## Work request
The records that follow must be repeated exactly, line by line.
*** Dataset excerpts Section Begins ***
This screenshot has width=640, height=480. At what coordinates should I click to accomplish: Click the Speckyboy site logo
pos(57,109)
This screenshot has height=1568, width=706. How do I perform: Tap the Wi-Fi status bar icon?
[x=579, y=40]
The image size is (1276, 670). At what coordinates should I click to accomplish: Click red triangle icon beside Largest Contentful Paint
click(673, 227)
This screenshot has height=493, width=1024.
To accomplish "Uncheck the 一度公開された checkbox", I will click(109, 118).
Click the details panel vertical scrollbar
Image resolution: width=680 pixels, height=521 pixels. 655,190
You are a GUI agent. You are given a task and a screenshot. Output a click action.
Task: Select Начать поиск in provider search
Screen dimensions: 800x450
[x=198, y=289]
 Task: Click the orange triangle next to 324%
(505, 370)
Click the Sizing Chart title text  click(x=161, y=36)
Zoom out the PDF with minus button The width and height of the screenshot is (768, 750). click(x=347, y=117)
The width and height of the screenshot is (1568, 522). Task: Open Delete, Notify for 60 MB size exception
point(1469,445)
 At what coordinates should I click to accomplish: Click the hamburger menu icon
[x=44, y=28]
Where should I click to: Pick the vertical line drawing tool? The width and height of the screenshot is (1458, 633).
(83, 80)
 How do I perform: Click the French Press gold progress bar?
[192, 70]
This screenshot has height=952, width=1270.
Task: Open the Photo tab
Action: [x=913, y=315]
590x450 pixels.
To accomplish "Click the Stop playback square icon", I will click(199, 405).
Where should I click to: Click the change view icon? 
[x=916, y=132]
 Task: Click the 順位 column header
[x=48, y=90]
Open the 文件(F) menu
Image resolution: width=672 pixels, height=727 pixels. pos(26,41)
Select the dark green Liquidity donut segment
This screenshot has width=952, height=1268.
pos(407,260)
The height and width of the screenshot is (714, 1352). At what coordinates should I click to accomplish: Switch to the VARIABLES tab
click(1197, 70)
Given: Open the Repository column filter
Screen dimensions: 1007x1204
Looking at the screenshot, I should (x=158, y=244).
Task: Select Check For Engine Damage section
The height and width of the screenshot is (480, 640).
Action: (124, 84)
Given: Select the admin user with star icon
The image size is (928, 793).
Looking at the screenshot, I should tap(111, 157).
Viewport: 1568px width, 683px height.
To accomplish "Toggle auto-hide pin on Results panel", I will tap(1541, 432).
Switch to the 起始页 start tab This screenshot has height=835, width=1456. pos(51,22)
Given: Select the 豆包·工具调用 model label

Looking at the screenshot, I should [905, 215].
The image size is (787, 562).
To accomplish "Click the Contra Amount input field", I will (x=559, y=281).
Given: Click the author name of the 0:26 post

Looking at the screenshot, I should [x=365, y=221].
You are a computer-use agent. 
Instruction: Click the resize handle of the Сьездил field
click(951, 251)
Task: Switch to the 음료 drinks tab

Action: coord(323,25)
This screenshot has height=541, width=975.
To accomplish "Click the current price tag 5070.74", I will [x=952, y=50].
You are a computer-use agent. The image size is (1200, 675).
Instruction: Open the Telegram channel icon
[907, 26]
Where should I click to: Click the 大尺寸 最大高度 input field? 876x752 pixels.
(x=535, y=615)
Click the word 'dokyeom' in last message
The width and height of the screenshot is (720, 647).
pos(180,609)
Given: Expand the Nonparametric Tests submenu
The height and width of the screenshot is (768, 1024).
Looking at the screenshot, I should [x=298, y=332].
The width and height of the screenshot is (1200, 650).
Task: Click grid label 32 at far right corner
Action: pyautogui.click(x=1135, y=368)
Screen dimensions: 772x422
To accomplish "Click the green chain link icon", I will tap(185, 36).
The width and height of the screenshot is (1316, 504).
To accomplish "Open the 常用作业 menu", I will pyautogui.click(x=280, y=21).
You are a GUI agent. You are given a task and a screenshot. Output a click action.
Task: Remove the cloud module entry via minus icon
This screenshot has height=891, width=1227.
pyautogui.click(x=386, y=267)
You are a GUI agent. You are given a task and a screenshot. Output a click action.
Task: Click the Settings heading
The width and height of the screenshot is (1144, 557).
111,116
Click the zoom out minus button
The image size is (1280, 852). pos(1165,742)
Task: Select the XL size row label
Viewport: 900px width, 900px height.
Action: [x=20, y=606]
*** Dataset excerpts Section Ends ***
## Task response
This screenshot has width=640, height=480. At what coordinates should I click to accomplish: Click the Speckyboy site logo
pos(57,109)
This screenshot has height=1568, width=706. How do I perform: Tap the Wi-Fi status bar icon?
[x=579, y=40]
The image size is (1276, 670). At what coordinates should I click to accomplish: Click red triangle icon beside Largest Contentful Paint
click(673, 227)
This screenshot has height=493, width=1024.
To accomplish "Uncheck the 一度公開された checkbox", I will click(109, 118).
Click the details panel vertical scrollbar
Image resolution: width=680 pixels, height=521 pixels. 655,190
You are a GUI agent. You are given a task and a screenshot. Output a click action.
Task: Select Начать поиск in provider search
Screen dimensions: 800x450
[x=198, y=289]
 Task: Click the orange triangle next to 324%
(505, 370)
Click the Sizing Chart title text  click(x=161, y=36)
Zoom out the PDF with minus button The width and height of the screenshot is (768, 750). click(x=347, y=117)
The width and height of the screenshot is (1568, 522). Task: Open Delete, Notify for 60 MB size exception
point(1469,445)
 At what coordinates should I click to accomplish: Click the hamburger menu icon
[x=44, y=28]
Where should I click to: Pick the vertical line drawing tool? The width and height of the screenshot is (1458, 633).
(83, 80)
 How do I perform: Click the French Press gold progress bar?
[192, 70]
This screenshot has height=952, width=1270.
Task: Open the Photo tab
Action: [x=913, y=315]
590x450 pixels.
To accomplish "Click the Stop playback square icon", I will click(199, 405).
Where should I click to: Click the change view icon? 
[x=916, y=132]
 Task: Click the 順位 column header
[x=48, y=90]
Open the 文件(F) menu
Image resolution: width=672 pixels, height=727 pixels. pos(26,41)
Select the dark green Liquidity donut segment
This screenshot has width=952, height=1268.
pos(407,260)
The height and width of the screenshot is (714, 1352). At what coordinates should I click to accomplish: Switch to the VARIABLES tab
click(1197, 70)
Given: Open the Repository column filter
Screen dimensions: 1007x1204
Looking at the screenshot, I should (x=158, y=244).
Task: Select Check For Engine Damage section
The height and width of the screenshot is (480, 640).
Action: (124, 84)
Given: Select the admin user with star icon
The image size is (928, 793).
Looking at the screenshot, I should tap(111, 157).
Viewport: 1568px width, 683px height.
To accomplish "Toggle auto-hide pin on Results panel", I will tap(1541, 432).
Switch to the 起始页 start tab This screenshot has height=835, width=1456. pos(51,22)
Given: Select the 豆包·工具调用 model label

Looking at the screenshot, I should [905, 215].
The image size is (787, 562).
To accomplish "Click the Contra Amount input field", I will (x=559, y=281).
Given: Click the author name of the 0:26 post

Looking at the screenshot, I should [x=365, y=221].
You are a computer-use agent. 
Instruction: Click the resize handle of the Сьездил field
click(951, 251)
Task: Switch to the 음료 drinks tab

Action: coord(323,25)
This screenshot has height=541, width=975.
To accomplish "Click the current price tag 5070.74", I will [x=952, y=50].
You are a computer-use agent. The image size is (1200, 675).
Instruction: Open the Telegram channel icon
[907, 26]
Where should I click to: Click the 大尺寸 最大高度 input field? 876x752 pixels.
(x=535, y=615)
Click the word 'dokyeom' in last message
The width and height of the screenshot is (720, 647).
pos(180,609)
Given: Expand the Nonparametric Tests submenu
The height and width of the screenshot is (768, 1024).
Looking at the screenshot, I should [x=298, y=332].
The width and height of the screenshot is (1200, 650).
Task: Click grid label 32 at far right corner
Action: pyautogui.click(x=1135, y=368)
Screen dimensions: 772x422
To accomplish "Click the green chain link icon", I will tap(185, 36).
The width and height of the screenshot is (1316, 504).
To accomplish "Open the 常用作业 menu", I will pyautogui.click(x=280, y=21).
You are a GUI agent. You are given a task and a screenshot. Output a click action.
Task: Remove the cloud module entry via minus icon
This screenshot has height=891, width=1227.
pyautogui.click(x=386, y=267)
You are a GUI agent. You are given a task and a screenshot. Output a click action.
Task: Click the Settings heading
The width and height of the screenshot is (1144, 557).
111,116
Click the zoom out minus button
The image size is (1280, 852). pos(1165,742)
Task: Select the XL size row label
Viewport: 900px width, 900px height.
Action: [x=20, y=606]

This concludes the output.